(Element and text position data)
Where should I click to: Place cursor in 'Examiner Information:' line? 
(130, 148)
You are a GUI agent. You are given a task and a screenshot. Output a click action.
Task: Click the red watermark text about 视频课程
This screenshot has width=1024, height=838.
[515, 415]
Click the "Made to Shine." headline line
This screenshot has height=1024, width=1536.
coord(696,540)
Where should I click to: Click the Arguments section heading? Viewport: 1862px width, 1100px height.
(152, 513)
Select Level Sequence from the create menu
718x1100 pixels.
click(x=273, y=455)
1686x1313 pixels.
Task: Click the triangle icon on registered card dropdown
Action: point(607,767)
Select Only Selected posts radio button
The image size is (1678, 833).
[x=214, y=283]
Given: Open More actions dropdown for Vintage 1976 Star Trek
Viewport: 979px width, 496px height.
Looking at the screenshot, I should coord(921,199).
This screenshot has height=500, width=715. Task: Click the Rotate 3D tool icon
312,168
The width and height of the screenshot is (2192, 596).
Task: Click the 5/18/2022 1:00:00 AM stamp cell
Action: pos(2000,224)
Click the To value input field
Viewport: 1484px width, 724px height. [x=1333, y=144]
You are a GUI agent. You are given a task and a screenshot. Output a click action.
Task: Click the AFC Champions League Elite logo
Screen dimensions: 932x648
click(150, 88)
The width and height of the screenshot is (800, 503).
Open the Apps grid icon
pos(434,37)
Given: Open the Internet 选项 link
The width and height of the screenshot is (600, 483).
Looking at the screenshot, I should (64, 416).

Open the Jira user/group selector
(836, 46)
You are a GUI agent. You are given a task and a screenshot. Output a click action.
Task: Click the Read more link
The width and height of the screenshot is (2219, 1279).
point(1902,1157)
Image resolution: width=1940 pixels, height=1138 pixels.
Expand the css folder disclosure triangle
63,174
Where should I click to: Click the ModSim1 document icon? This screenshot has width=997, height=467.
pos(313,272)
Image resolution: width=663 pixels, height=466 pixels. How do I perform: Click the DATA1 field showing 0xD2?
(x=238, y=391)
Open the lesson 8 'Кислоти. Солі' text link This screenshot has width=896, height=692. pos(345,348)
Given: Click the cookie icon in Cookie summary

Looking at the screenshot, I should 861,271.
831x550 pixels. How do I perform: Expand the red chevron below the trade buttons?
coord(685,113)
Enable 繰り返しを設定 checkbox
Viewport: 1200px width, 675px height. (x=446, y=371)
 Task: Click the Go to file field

→ Exercise directions
Update the listing above by replacing "GUI agent" with "interface agent" wherever it occurs. Keep everything else the same.

→ Problem solution
Where should I click to: Place cursor in 'Examiner Information:' line? 
(130, 148)
You are a interface agent. You are given a task and a screenshot. Output a click action.
Task: Click the red watermark text about 视频课程
This screenshot has width=1024, height=838.
[515, 415]
Click the "Made to Shine." headline line
This screenshot has height=1024, width=1536.
coord(696,540)
Where should I click to: Click the Arguments section heading? Viewport: 1862px width, 1100px height.
(152, 513)
Select Level Sequence from the create menu
718x1100 pixels.
click(x=273, y=455)
1686x1313 pixels.
Task: Click the triangle icon on registered card dropdown
Action: point(607,767)
Select Only Selected posts radio button
The image size is (1678, 833).
[x=214, y=283]
Given: Open More actions dropdown for Vintage 1976 Star Trek
Viewport: 979px width, 496px height.
Looking at the screenshot, I should coord(921,199).
This screenshot has height=500, width=715. Task: Click the Rotate 3D tool icon
312,168
The width and height of the screenshot is (2192, 596).
Task: Click the 5/18/2022 1:00:00 AM stamp cell
Action: pos(2000,224)
Click the To value input field
Viewport: 1484px width, 724px height. [x=1333, y=144]
You are a interface agent. You are given a task and a screenshot. Output a click action.
Task: Click the AFC Champions League Elite logo
Screen dimensions: 932x648
click(150, 88)
The width and height of the screenshot is (800, 503).
Open the Apps grid icon
pos(434,37)
Given: Open the Internet 选项 link
The width and height of the screenshot is (600, 483).
Looking at the screenshot, I should (64, 416).

Open the Jira user/group selector
(836, 46)
You are a interface agent. You are given a task and a screenshot. Output a click action.
Task: Click the Read more link
The width and height of the screenshot is (2219, 1279).
point(1902,1157)
Image resolution: width=1940 pixels, height=1138 pixels.
Expand the css folder disclosure triangle
63,174
Where should I click to: Click the ModSim1 document icon? This screenshot has width=997, height=467.
pos(313,272)
Image resolution: width=663 pixels, height=466 pixels. How do I perform: Click the DATA1 field showing 0xD2?
(x=238, y=391)
Open the lesson 8 'Кислоти. Солі' text link This screenshot has width=896, height=692. pos(345,348)
Given: Click the cookie icon in Cookie summary

Looking at the screenshot, I should 861,271.
831x550 pixels. How do I perform: Expand the red chevron below the trade buttons?
coord(685,113)
Enable 繰り返しを設定 checkbox
Viewport: 1200px width, 675px height. (x=446, y=371)
 Task: Click the Go to file field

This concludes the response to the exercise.